The swap count and depth decrease only as we increase the number of layout trials. But I think this is something that doesn't hold true for all circuits. Like I know with qft we can get improved output quality when running with just higher swap trials

nonhermitian commented 2 years ago

This is interesting. Let me play with the notebooks that I have looking at some of the other circuits.

nonhermitian commented 2 years ago

One thing of interest is 5Q tests on Quito (Fake version).
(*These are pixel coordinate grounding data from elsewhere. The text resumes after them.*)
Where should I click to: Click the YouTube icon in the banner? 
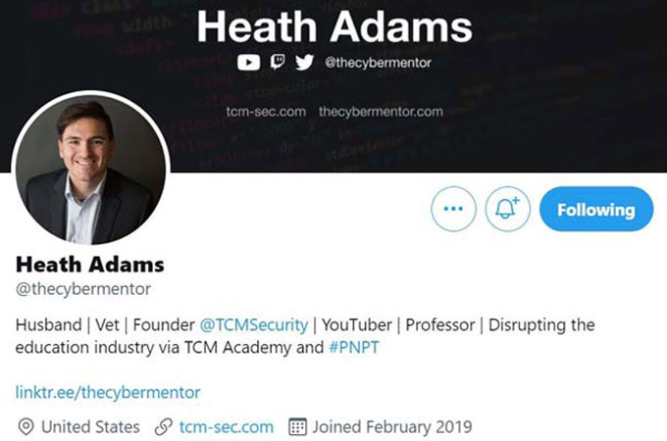pos(248,63)
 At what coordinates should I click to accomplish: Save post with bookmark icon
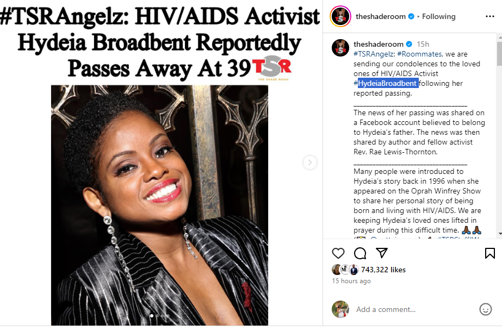tap(489, 253)
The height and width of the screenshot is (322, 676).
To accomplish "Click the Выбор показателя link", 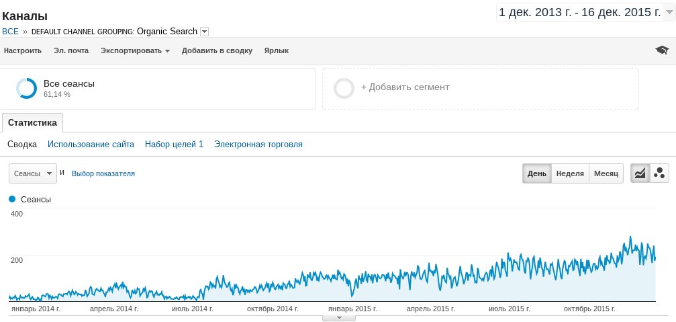I will pyautogui.click(x=103, y=173).
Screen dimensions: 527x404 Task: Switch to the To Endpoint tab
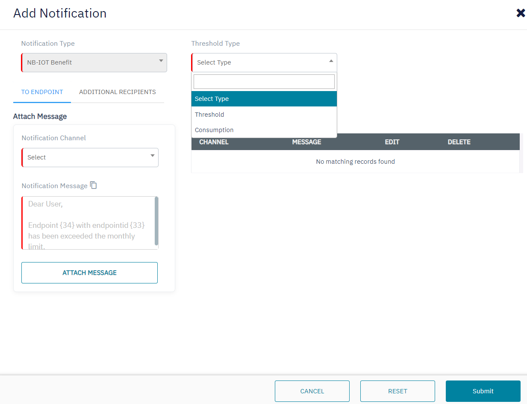point(42,92)
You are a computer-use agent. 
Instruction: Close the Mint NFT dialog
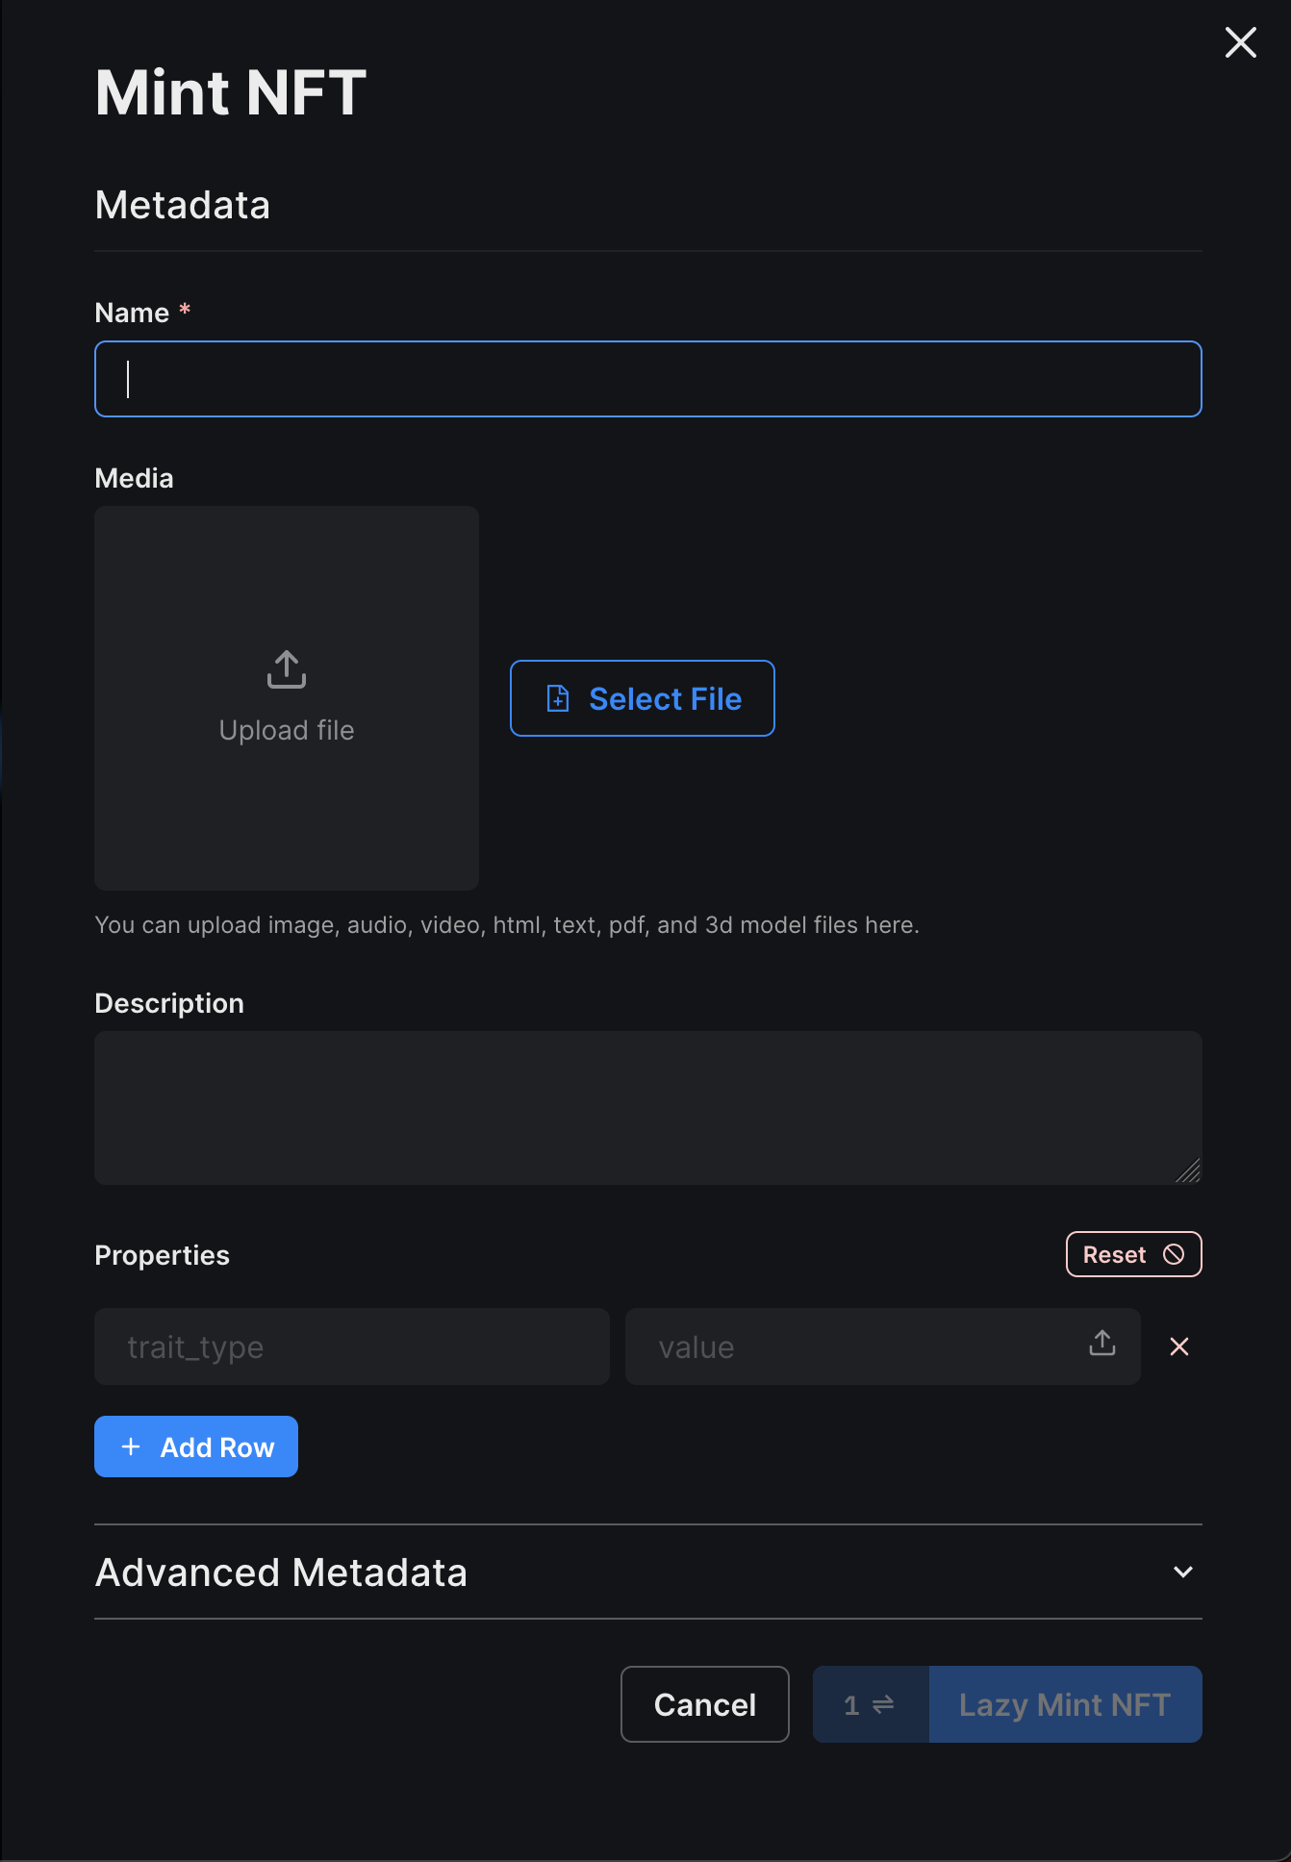click(x=1240, y=42)
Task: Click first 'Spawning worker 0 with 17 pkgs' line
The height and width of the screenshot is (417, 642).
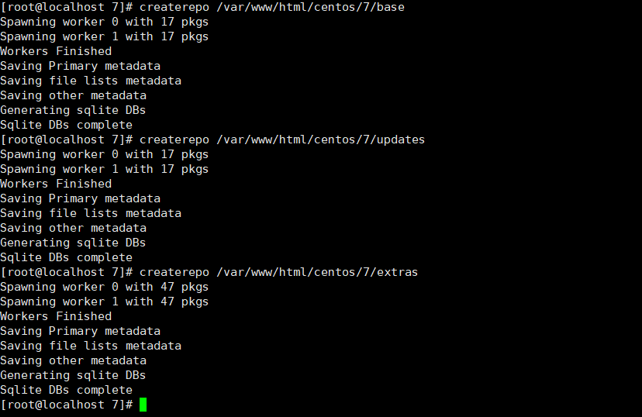Action: (105, 22)
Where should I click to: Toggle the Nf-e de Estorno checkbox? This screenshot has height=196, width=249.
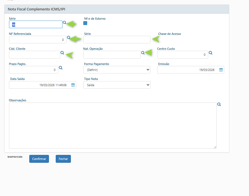(85, 23)
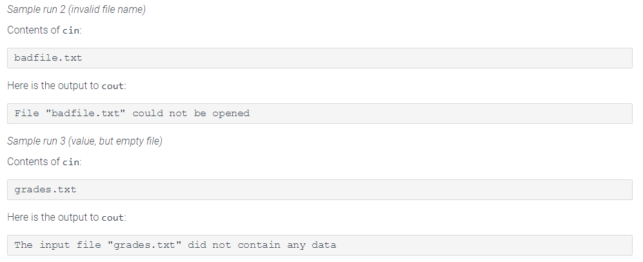Click first 'Contents of cin:' label
643x262 pixels.
tap(45, 30)
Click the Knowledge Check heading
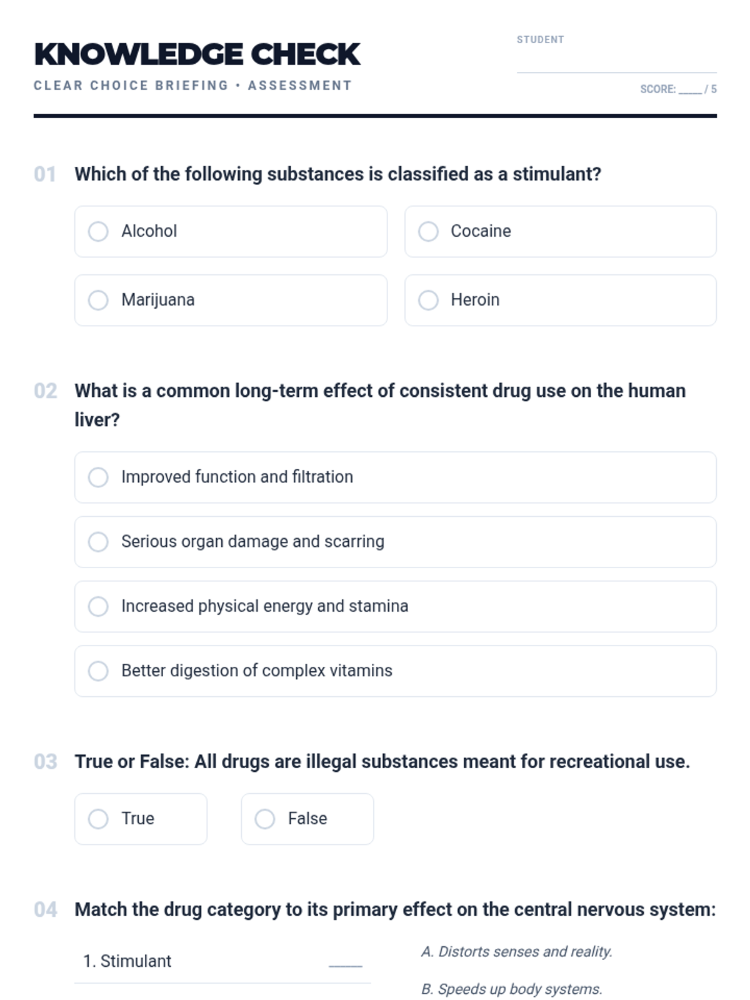750x1000 pixels. coord(198,54)
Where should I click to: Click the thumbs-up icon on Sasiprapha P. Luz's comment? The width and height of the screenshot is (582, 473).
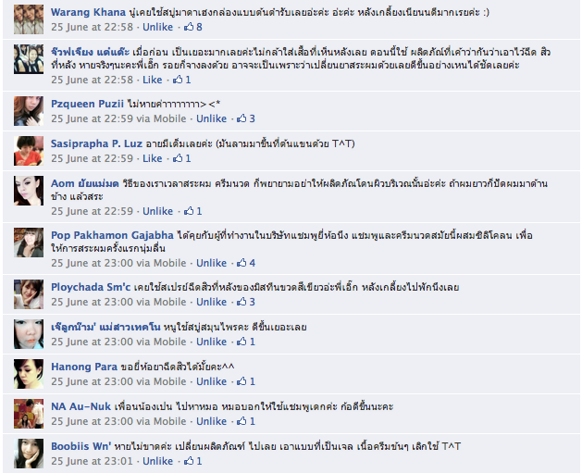[x=178, y=158]
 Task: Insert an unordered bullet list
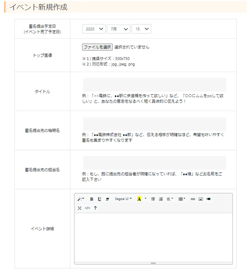tap(153, 199)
It seems that I consistently get a larger cx gate count then a year ago where the max was ~85 or so: https://quantum-enablement.org/posts/2021/2021-10-31-best_swap_mapper_qiskit.html#efficient-su2-full

Now I consistently get >100 (on the branch above) using:


import numpy as np
from qiskit import QuantumCircuit
from qiskit.providers.fake_provider import FakeMumbaiV2, FakeQuitoV2
from qiskit.compiler import transpile

from qiskit.circuit.library import QuantumVolume, EfficientSU2, TwoLocal, QFT

backend = FakeQuitoV2()
qc = EfficientSU2(5, entanglement='full')
trans_circs = transpile([qc]*20, backend, optimization_level=3)
[circ.count_ops().get('cx',0) for circ in trans_circs]

E.g.

[125,
 112,
 112,
 112,
 112,
 117,
 117,
 117,
 118,
 125,
 129,
 112,
 117,
 117,
 108,
 129,
 121,
 112,
 112,
 125]

I need to decouple the notebook from Tket before running everything, but what is given here is the first thing I tried

mtreinish commented 2 years ago

Hmm, yeah I was seeing bad performance with that branch in other benchmarks too: https://github.com/Qiskit/qiskit-terra/pull/9116#issuecomment-1311955595 I'm still not super confident with it which is why it's [WIP] still, I probably broke something or am doing something else wrong in the PR.

At least running the EfficientSU2 example on main and 0.22.2 returns 68 for all the circuits.

mtreinish commented 2 years ago

I think that I fixed the issues in #9116 that was causing poor results before. The output of running the EfficientSU2 compilation with the PR applied is now [72, 68, 68, 68, 68, 72, 68, 68, 68, 68, 72, 68, 68, 72, 68, 68, 72, 72, 68, 68] (the behavior with the BV circuits remains unchanged).